AIM OF THE TASK: Please take the lines from the one holding "Image resolution: width=581 pixels, height=461" through the one holding "Given: Click the green" in the data below and copy them exactly.

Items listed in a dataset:
* * * *

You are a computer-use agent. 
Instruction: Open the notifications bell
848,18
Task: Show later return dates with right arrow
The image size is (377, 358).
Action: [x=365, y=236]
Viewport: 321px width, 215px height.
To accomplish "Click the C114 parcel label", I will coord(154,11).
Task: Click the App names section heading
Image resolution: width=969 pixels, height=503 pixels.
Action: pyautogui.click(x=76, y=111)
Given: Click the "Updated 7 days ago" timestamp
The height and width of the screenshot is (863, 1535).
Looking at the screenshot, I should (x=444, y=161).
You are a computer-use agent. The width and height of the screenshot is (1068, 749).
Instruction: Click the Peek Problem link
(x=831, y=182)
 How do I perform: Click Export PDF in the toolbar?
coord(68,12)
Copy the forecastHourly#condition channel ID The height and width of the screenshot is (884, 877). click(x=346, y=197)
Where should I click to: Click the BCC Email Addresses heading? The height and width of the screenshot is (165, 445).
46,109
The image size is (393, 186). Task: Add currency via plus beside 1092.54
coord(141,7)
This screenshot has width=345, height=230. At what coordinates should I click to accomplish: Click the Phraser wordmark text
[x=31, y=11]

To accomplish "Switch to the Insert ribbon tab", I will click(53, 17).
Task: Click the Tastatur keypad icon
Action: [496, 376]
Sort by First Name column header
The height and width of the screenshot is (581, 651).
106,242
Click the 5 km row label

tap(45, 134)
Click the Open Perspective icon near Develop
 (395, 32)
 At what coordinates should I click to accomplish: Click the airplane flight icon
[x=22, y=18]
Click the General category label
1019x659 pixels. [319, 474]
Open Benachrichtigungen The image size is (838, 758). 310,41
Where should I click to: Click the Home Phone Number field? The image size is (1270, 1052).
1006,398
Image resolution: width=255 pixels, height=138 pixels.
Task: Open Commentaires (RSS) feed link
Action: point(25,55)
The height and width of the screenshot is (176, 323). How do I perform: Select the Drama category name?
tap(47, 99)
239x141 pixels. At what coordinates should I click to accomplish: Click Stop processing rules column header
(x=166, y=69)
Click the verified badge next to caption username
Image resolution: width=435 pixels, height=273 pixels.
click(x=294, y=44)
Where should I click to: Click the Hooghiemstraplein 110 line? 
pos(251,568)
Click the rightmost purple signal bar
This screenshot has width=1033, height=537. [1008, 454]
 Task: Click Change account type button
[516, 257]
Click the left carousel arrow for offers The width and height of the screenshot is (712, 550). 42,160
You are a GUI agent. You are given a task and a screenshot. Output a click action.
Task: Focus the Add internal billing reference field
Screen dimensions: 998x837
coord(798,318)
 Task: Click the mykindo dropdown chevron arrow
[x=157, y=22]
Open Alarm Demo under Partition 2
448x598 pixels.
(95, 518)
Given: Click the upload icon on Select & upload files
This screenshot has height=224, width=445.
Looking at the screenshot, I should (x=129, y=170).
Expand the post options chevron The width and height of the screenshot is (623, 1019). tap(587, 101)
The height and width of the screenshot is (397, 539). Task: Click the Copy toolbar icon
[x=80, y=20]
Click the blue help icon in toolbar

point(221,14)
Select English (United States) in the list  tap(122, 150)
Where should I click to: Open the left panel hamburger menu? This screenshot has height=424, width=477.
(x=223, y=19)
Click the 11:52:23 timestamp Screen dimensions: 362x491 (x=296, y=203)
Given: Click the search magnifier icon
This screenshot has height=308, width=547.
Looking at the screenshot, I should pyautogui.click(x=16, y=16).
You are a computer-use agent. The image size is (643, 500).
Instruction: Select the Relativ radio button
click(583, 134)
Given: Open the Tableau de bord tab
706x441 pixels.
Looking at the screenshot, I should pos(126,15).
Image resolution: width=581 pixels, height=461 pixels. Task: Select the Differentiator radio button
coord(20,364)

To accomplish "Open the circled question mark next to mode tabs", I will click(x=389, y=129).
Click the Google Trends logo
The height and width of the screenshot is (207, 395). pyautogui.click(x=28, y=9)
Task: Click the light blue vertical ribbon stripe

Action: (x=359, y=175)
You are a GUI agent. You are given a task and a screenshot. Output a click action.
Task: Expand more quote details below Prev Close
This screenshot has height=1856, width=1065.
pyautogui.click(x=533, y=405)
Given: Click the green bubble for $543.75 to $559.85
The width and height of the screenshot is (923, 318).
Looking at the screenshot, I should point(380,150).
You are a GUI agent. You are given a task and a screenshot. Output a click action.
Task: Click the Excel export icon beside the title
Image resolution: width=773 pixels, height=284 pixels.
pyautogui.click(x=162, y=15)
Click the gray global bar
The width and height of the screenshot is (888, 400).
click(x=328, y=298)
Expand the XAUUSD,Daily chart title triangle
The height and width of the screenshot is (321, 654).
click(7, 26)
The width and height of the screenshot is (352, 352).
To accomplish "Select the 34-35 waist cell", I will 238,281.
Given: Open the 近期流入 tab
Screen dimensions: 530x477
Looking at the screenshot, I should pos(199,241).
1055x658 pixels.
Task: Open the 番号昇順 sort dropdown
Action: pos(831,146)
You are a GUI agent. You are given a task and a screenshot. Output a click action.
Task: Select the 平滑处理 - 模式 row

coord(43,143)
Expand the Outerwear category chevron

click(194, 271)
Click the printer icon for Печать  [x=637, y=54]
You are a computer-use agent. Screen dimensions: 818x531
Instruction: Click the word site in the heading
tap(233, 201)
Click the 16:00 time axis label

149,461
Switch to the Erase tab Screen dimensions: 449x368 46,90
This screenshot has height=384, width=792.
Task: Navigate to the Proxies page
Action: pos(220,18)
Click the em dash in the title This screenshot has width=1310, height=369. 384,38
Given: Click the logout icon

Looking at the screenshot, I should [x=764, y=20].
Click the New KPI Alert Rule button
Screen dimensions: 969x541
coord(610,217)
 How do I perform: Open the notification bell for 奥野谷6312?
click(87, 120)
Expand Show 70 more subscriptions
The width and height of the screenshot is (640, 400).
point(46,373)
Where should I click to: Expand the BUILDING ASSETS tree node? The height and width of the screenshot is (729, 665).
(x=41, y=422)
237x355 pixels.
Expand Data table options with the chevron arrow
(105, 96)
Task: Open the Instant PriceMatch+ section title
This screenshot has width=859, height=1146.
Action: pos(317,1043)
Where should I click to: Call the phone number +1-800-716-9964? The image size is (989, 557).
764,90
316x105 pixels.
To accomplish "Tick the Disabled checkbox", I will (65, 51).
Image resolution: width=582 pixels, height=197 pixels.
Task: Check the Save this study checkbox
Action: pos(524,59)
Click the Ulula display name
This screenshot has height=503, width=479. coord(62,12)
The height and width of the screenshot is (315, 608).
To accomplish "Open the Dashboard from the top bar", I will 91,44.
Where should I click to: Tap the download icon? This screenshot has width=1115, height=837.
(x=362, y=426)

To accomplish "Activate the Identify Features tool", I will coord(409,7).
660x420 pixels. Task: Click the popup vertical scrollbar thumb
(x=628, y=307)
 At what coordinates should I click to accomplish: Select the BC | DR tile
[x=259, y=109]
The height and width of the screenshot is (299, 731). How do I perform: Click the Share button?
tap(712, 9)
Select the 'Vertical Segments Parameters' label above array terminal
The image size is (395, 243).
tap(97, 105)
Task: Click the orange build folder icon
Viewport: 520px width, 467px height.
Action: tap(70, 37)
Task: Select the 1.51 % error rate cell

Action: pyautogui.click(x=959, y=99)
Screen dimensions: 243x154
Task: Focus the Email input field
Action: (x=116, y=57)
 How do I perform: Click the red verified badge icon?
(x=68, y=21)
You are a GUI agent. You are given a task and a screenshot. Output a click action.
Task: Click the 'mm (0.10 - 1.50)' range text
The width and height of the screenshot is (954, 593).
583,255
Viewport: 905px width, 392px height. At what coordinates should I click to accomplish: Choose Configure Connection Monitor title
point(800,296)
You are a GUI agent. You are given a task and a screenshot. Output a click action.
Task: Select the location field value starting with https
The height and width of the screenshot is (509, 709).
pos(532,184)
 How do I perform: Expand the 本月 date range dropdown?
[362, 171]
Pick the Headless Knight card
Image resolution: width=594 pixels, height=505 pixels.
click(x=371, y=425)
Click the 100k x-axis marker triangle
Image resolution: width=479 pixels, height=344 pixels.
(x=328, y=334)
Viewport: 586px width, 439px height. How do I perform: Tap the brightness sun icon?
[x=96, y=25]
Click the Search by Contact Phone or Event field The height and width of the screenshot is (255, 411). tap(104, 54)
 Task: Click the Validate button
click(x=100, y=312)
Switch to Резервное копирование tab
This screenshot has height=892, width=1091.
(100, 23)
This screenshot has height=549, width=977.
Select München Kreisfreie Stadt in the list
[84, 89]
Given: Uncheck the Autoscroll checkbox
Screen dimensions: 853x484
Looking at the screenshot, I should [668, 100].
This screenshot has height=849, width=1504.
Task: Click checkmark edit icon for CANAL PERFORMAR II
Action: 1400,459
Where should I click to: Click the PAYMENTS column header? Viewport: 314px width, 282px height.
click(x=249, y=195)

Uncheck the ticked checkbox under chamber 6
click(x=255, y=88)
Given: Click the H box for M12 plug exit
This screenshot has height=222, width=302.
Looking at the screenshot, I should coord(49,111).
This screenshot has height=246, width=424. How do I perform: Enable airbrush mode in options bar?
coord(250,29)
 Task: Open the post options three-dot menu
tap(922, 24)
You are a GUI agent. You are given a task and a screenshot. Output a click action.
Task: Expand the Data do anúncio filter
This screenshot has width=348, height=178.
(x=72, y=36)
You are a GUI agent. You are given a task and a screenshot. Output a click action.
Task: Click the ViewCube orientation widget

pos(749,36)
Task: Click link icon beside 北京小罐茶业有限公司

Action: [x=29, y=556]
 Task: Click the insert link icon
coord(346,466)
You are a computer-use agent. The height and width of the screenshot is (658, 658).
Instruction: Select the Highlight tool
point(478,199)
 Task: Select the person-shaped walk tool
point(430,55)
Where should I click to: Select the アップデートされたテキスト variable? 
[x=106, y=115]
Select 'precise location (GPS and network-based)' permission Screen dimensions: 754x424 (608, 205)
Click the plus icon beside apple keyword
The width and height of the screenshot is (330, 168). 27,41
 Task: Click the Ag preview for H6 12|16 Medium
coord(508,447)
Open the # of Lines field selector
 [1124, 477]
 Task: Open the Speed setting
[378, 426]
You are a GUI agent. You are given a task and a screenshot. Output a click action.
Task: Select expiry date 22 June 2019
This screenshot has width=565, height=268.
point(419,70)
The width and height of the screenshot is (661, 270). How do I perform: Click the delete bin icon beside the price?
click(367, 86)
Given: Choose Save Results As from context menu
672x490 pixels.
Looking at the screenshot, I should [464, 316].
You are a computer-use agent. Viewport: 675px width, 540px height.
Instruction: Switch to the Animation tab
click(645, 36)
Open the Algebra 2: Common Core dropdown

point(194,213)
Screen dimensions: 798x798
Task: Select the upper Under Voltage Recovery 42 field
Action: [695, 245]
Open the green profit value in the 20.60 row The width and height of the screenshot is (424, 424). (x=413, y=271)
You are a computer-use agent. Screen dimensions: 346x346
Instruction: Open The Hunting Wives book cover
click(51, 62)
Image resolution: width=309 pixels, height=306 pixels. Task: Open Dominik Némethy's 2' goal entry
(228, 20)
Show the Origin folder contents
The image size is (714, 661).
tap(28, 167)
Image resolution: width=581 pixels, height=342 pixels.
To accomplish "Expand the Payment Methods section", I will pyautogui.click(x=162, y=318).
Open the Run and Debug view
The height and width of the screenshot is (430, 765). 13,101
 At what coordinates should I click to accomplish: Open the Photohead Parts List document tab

* * * *

EXERCISE RESULT:
Image resolution: width=581 pixels, height=461 pixels. Task: Select the Differentiator radio button
coord(20,364)

To accomplish "Open the circled question mark next to mode tabs", I will click(x=389, y=129).
Click the Google Trends logo
The height and width of the screenshot is (207, 395). pyautogui.click(x=28, y=9)
Task: Click the light blue vertical ribbon stripe

Action: (x=359, y=175)
You are a GUI agent. You are given a task and a screenshot. Output a click action.
Task: Expand more quote details below Prev Close
This screenshot has height=1856, width=1065.
pyautogui.click(x=533, y=405)
Given: Click the green bubble for $543.75 to $559.85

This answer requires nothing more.